小問:
以下の引用文のうち「3連休とあって」で始まる段落を、主な事実を残して箇条書きにまとめてください。

引用文:
==*==

軍事評論家=佐藤守のブログ日記

軍事を語らずして日本を語る勿れ

上海会議・その3

 3連休とあって我が国は成人式が話題になっているが、台湾の立法委員選挙では馬英九候補率いる国民党が大勝し、台湾人が推す民進党は極めて憂慮すべき事態になった。3月の総統選挙は国民党の政権奪取の公算が大きい。さて、台湾はどこへ行く? ダメージコントロールに入るべき我が国政界は、今後のアジアの変動について、十分検討しているのだろうか?今後の南西方面の緊張が伝わってくるようだ。
 ところで「大陸から軍事雑誌と新聞が送られてきたから」と私に送って下さった方がいて、雑誌のテーマは「中米核戦争」「自衛隊の戦力分析」などであった。昨年3月発行のものである。何と無く気にかかる・・・

 ただし、北京オリンピック開催については、中国国内でも色々問題が山積していて、遅々として進んでいない部分が多く「時期が来ると強制させる気だろうが、人民がそれにどう反応するのか?」という現地中国人の極めて興味深いコメントもつけてあった。

==*==

保存データ:
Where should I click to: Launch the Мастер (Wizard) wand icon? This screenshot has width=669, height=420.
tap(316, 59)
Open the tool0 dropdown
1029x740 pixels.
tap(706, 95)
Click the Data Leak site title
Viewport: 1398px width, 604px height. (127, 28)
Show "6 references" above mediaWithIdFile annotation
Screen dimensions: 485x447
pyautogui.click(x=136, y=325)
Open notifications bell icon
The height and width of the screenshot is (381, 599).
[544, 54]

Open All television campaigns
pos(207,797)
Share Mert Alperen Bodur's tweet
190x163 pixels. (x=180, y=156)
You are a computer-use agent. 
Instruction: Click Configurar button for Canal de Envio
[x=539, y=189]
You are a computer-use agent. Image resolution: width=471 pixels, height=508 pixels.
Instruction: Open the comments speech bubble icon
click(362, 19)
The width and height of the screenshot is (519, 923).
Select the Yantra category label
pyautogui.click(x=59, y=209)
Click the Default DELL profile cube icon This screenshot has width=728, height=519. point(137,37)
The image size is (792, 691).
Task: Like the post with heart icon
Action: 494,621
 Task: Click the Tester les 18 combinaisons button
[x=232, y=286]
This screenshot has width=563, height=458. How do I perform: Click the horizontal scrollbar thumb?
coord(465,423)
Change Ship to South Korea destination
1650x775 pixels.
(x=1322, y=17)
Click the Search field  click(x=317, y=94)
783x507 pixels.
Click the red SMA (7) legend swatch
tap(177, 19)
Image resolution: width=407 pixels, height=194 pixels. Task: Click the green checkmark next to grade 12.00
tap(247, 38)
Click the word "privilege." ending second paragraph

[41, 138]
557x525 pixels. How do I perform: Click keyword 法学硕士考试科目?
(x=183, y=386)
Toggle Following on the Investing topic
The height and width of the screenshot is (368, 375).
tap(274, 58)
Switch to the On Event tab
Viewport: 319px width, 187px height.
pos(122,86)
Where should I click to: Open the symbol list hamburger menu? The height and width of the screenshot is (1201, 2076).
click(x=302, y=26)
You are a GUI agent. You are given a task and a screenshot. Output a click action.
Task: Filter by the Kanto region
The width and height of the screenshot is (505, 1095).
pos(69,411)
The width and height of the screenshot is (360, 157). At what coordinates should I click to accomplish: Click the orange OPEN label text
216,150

==*==

解答例:
- 3連休で、日本では成人式が話題になっている。
- 台湾の立法委員選挙では馬英九候補率いる国民党が大勝し、台湾人が推す民進党は極めて憂慮すべき事態になった。
- 3月の総統選挙は国民党が政権を奪取する公算が大きい。
- ダメージコントロールに入るべき日本の政界が、今後のアジアの変動を十分検討しているのかを問うている。
- 今後の南西方面の緊張が伝わってくるようだと述べている。